With "agent" as the search word, show every line of the material that has it.

[Start of section]

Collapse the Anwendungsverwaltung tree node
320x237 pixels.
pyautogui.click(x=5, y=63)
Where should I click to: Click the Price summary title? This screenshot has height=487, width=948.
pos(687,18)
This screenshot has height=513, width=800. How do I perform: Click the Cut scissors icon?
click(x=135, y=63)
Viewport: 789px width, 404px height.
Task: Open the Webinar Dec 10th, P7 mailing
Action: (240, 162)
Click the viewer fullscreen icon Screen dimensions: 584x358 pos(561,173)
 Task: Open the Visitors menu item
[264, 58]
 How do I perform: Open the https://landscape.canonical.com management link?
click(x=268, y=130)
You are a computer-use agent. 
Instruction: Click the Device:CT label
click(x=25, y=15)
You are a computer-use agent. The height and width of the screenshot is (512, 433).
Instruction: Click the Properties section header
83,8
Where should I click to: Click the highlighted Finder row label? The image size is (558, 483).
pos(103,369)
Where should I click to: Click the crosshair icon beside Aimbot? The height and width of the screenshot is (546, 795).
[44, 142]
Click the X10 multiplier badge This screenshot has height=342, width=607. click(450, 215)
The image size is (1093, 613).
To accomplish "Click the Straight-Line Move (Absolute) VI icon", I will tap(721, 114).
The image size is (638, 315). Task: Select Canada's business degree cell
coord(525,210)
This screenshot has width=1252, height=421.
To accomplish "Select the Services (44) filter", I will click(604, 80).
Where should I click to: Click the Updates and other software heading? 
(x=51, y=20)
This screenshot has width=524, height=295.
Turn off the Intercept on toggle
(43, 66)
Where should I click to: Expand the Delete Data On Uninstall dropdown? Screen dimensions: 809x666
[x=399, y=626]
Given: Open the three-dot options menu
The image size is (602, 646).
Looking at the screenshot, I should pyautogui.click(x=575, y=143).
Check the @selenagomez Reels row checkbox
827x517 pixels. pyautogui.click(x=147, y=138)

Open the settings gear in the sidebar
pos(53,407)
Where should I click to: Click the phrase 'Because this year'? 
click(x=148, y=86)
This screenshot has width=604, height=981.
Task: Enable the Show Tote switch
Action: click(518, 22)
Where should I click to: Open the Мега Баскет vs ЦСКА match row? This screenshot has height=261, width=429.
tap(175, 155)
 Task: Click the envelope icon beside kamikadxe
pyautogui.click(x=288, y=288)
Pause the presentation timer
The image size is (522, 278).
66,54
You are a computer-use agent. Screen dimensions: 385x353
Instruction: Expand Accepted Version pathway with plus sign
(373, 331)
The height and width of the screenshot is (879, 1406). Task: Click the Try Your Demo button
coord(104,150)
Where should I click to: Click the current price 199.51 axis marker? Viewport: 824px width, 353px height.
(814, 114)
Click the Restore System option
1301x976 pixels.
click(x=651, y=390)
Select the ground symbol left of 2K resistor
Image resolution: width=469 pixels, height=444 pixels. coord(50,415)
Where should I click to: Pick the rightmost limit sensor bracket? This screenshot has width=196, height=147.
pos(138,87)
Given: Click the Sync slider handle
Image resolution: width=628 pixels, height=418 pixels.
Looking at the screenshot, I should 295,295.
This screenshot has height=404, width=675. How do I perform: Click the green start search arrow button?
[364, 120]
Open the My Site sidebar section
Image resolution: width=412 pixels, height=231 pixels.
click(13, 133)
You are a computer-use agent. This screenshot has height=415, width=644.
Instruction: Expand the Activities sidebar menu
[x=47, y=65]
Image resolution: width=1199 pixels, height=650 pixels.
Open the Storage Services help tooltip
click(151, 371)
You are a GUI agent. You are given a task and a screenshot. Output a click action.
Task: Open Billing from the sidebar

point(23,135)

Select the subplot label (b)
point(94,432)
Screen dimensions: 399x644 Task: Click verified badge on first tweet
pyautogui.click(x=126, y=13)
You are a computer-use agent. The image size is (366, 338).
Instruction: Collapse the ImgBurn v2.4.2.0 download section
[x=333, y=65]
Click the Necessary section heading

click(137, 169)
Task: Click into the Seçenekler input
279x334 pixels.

[End of section]

_Finished exercise_:
You are a computer-use agent. 
You are a computer-use agent. The height and width of the screenshot is (512, 433).
You are a computer-use agent. Screen dimensions: 385x353
You are a computer-use agent. This screenshot has height=415, width=644.
You are a GUI agent. You are given a task and a screenshot. Output a click action.
You are a computer-use agent. The image size is (366, 338).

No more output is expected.